*** DATA FOR REVIEW ***

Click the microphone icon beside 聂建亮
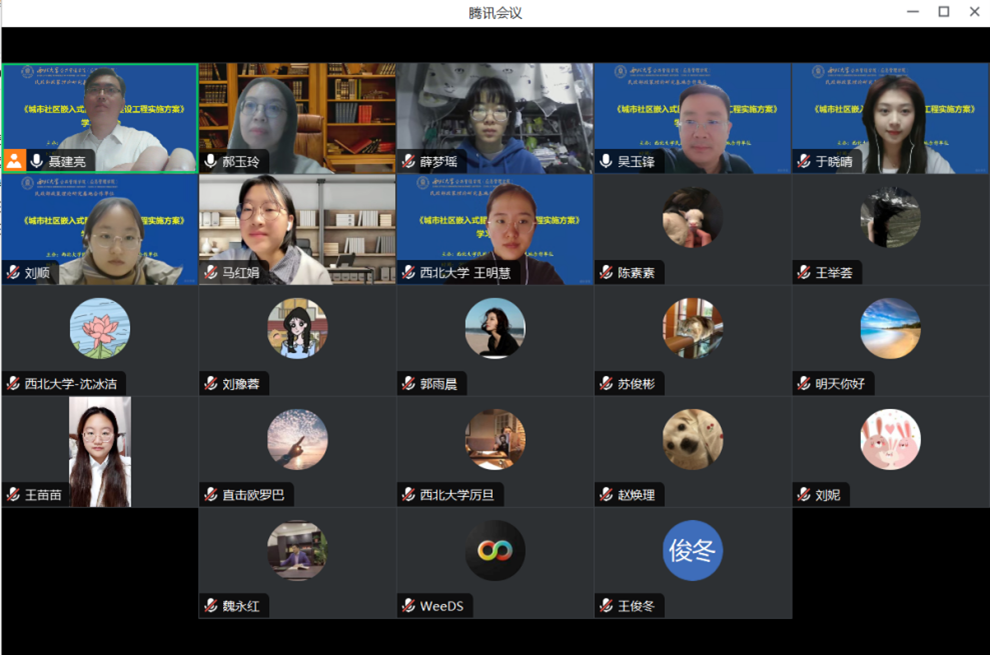The image size is (990, 655). [x=37, y=161]
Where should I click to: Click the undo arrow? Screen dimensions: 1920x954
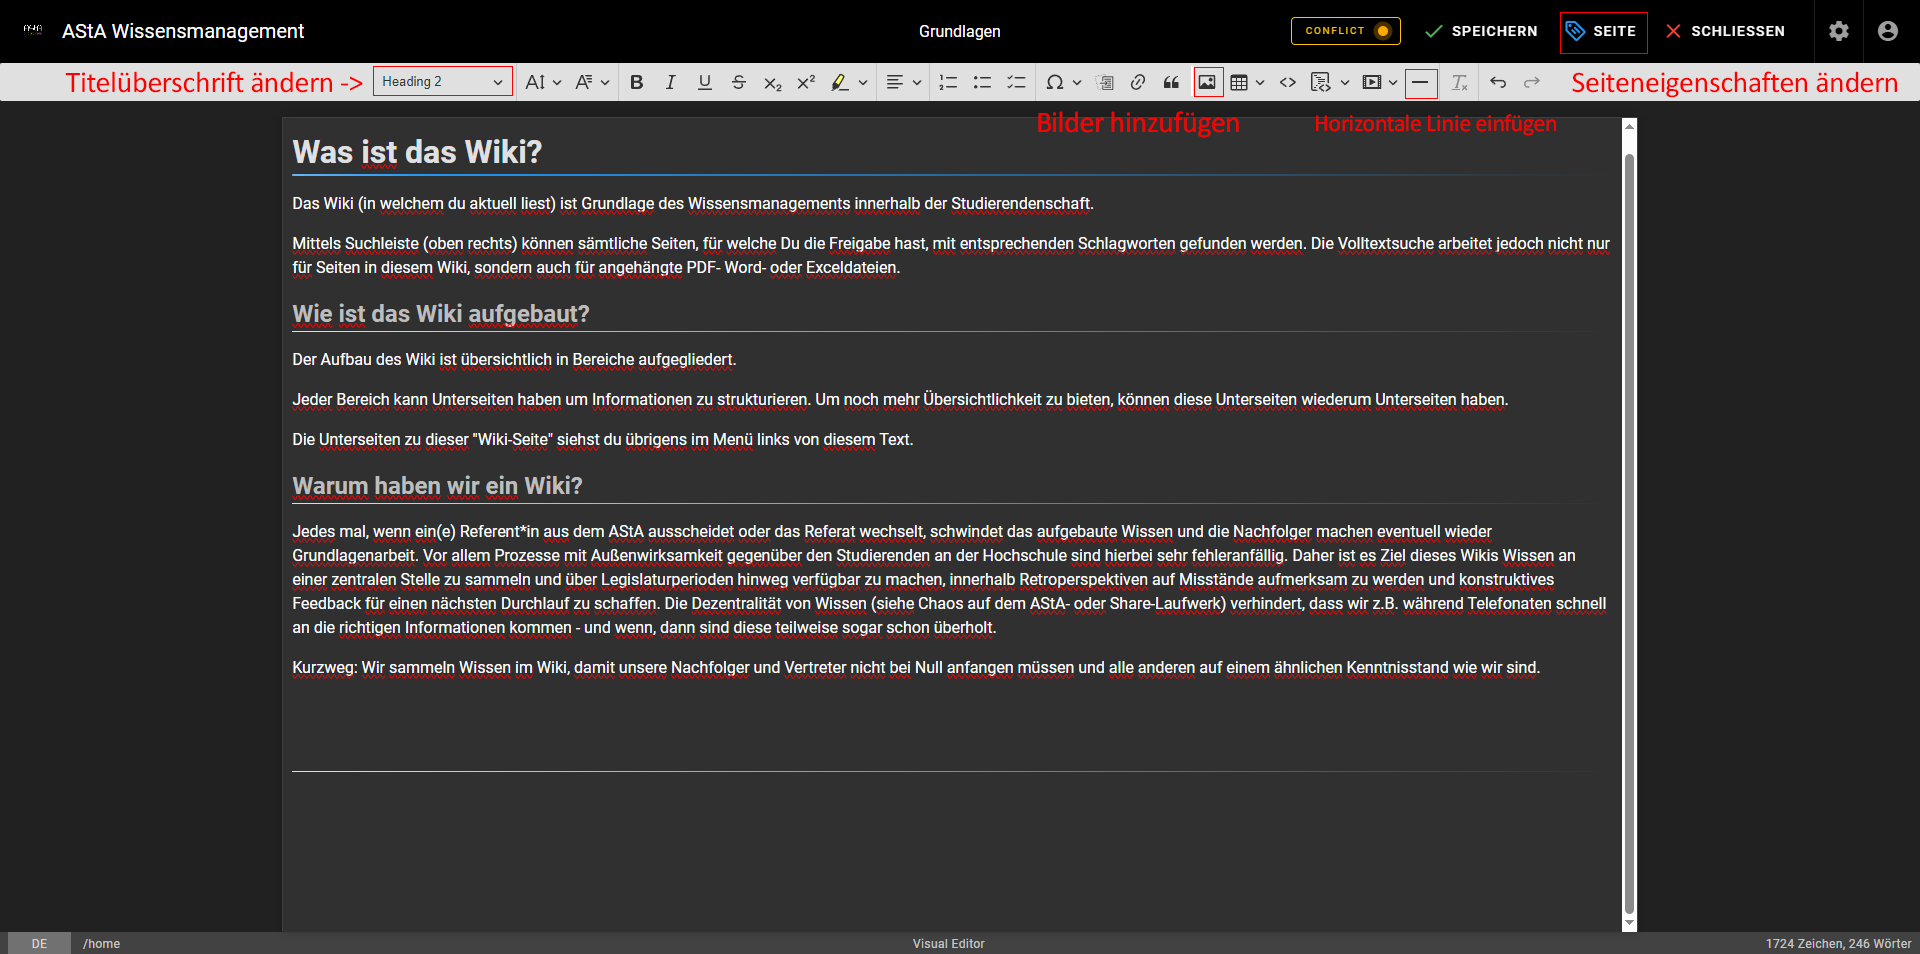[1497, 82]
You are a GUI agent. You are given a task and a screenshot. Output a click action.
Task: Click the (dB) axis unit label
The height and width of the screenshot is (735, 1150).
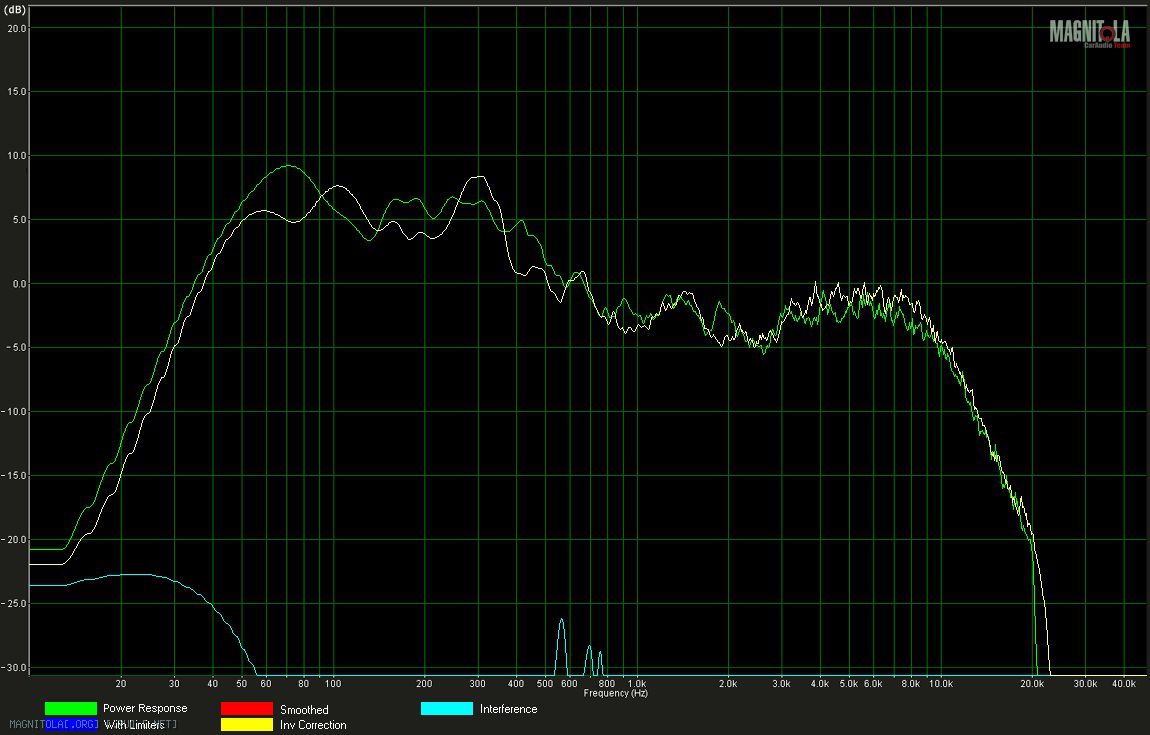(x=15, y=8)
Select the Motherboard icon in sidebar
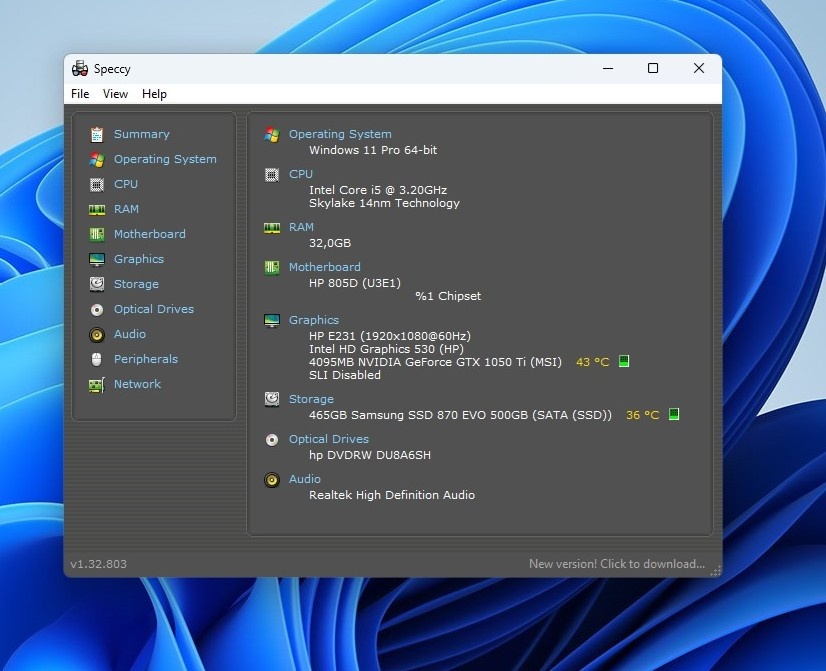The width and height of the screenshot is (826, 671). tap(97, 234)
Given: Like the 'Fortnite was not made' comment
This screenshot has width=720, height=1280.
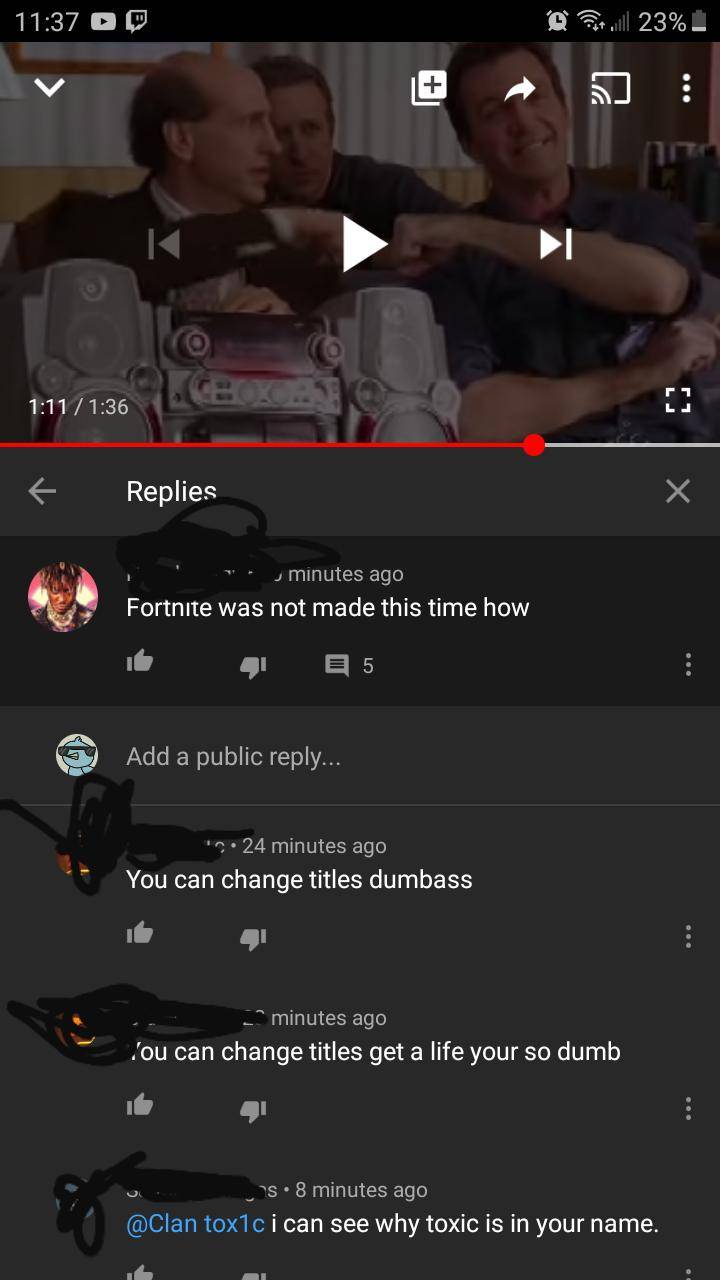Looking at the screenshot, I should [x=140, y=662].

*** End of DATA FOR REVIEW ***

**PROBLEM STATEMENT**
Write every record out again exactly, omitting the pictures they hold.

**SOLUTION TO THE PROBLEM**
Click the microphone icon beside 聂建亮
The image size is (990, 655). [x=37, y=161]
Where should I click to: Click the undo arrow? Screen dimensions: 1920x954
[1497, 82]
You are a GUI agent. You are given a task and a screenshot. Output a click action.
Task: Click the (dB) axis unit label
The height and width of the screenshot is (735, 1150).
(x=15, y=8)
Select the Motherboard icon in sidebar
The width and height of the screenshot is (826, 671). tap(97, 234)
Given: Like the 'Fortnite was not made' comment
This screenshot has width=720, height=1280.
Looking at the screenshot, I should [x=140, y=662].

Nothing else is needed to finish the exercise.